Facture

Méthode · 3 min de lecture · Allan Bernier

Les mentions obligatoires d’une facture

Ce qu’une facture doit comporter pour être valable : identité des deux parties, numérotation, détail des lignes, TVA, conditions de paiement. Un rappel pratique, sans jargon.

Illustration éditoriale : une facture dont chaque bloc est coché, comme une liste de vérification

Une facture n’est pas un simple récapitulatif : c’est un document comptable et fiscal. Si une mention manque, elle peut être contestée par le client ou sanctionnée lors d’un contrôle. Voici ce qu’elle doit contenir, dans l’ordre où on la lit.

Qui facture, et à qui

En haut de la facture, votre identité complète : nom ou raison sociale, forme juridique et capital pour une société, adresse du siège, numéro SIREN ou SIRET, et numéro de RCS ou de RM le cas échéant. Si vous êtes assujetti à la TVA, votre numéro de TVA intracommunautaire figure aussi.

En face, l’identité du client : nom ou raison sociale et adresse. Pour un client professionnel, son numéro de TVA intracommunautaire est requis dès que la facture dépasse 150 € HT, et son SIREN fait désormais partie des mentions attendues. Si l’adresse de livraison diffère de l’adresse de facturation, indiquez-la.

Le numéro et les dates

Chaque facture porte un numéro unique, dans une séquence chronologique et continue : pas de trou, pas de doublon. Un préfixe par année (F-2026-0001) est une pratique courante et parfaitement admise. Les règles détaillées sont dans notre article sur la numérotation des factures.

Deux dates apparaissent : la date d’émission de la facture, et la date de la vente ou de la prestation si elle est différente.
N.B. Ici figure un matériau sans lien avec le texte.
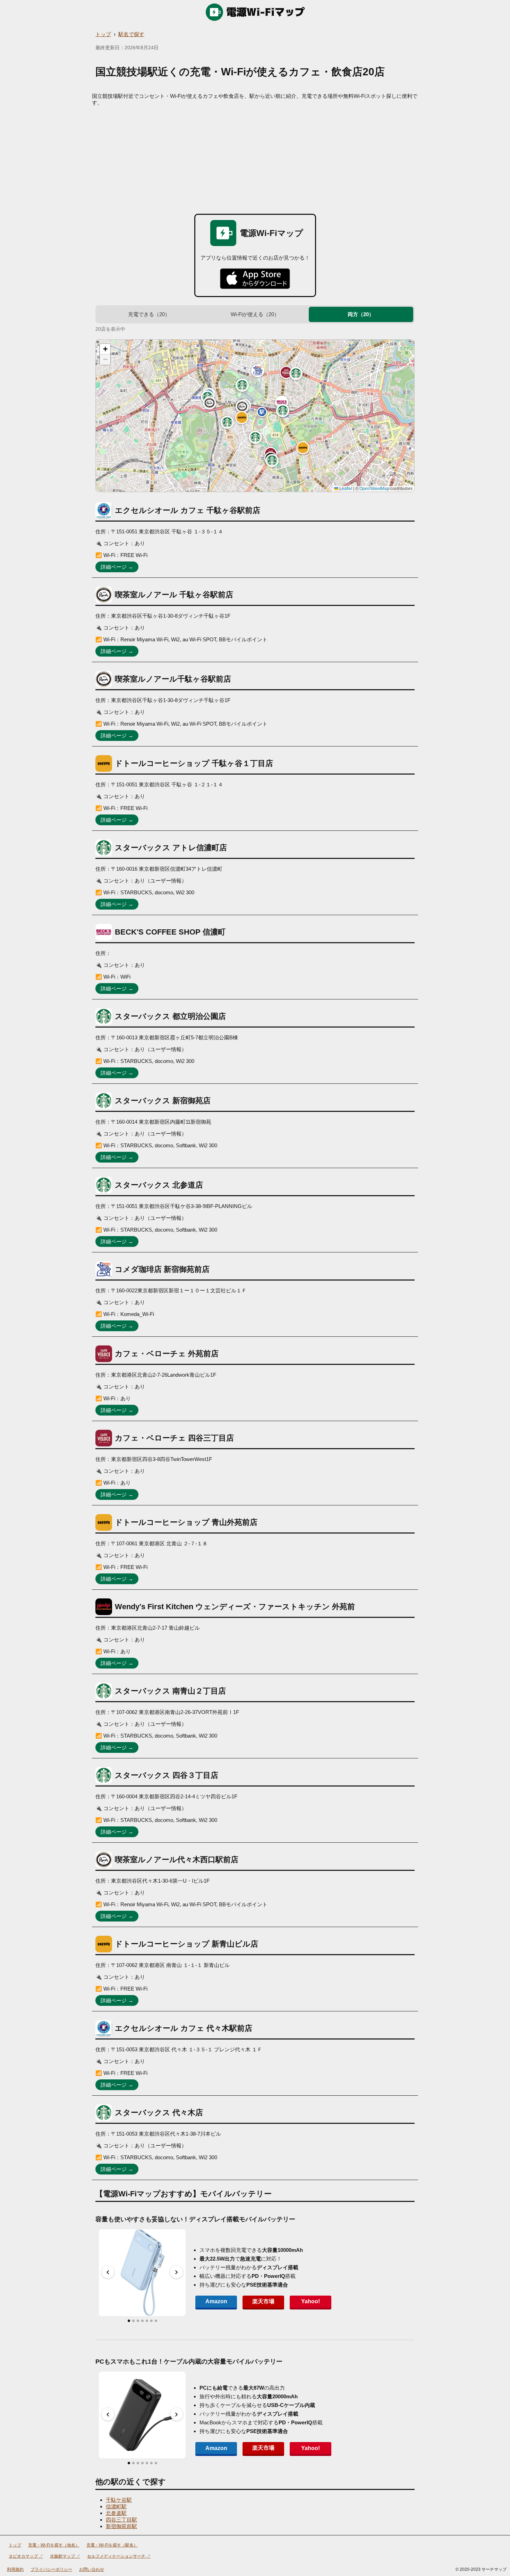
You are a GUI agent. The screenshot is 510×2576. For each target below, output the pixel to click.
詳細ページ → (117, 567)
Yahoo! (310, 2301)
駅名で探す (131, 34)
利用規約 (15, 2569)
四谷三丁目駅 (121, 2520)
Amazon (216, 2301)
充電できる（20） (149, 314)
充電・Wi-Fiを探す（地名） (53, 2545)
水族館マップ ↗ (65, 2556)
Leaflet (345, 488)
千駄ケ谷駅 (119, 2500)
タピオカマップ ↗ (26, 2556)
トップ (103, 34)
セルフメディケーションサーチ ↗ (119, 2556)
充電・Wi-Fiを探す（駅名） (112, 2545)
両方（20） (361, 314)
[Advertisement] (255, 158)
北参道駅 (116, 2513)
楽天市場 (263, 2301)
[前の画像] (108, 2272)
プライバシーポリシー (51, 2569)
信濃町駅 (116, 2506)
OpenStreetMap (374, 488)
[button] (242, 406)
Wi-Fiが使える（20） (255, 314)
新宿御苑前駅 (121, 2526)
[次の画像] (176, 2272)
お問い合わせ (91, 2569)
Le détail de ce qui est facturé

Pour chaque ligne : la désignation précise du produit ou de la prestation, la quantité, le prix unitaire hors taxes et le taux de TVA applicable. Les remises accordées se mentionnent au niveau de la ligne ou du total.

Puis les totaux : montant hors taxes, montant de TVA par taux, et montant toutes taxes comprises.

La TVA, selon votre situation

  • Assujetti : la TVA est calculée par taux sur le total des lignes de ce taux, puis arrondie au centime. C’est cette règle qu’applique un logiciel de facturation correct — et non un arrondi ligne par ligne, qui produit des écarts.
  • Franchise en base (micro-entreprise le plus souvent) : aucune TVA n’apparaît, et la facture porte la mention « TVA non applicable, art. 293 B du CGI ».
  • Option pour les débits : si vous avez opté pour le paiement de la TVA d’après les débits, la mention « TVA acquittée d’après les débits » est attendue.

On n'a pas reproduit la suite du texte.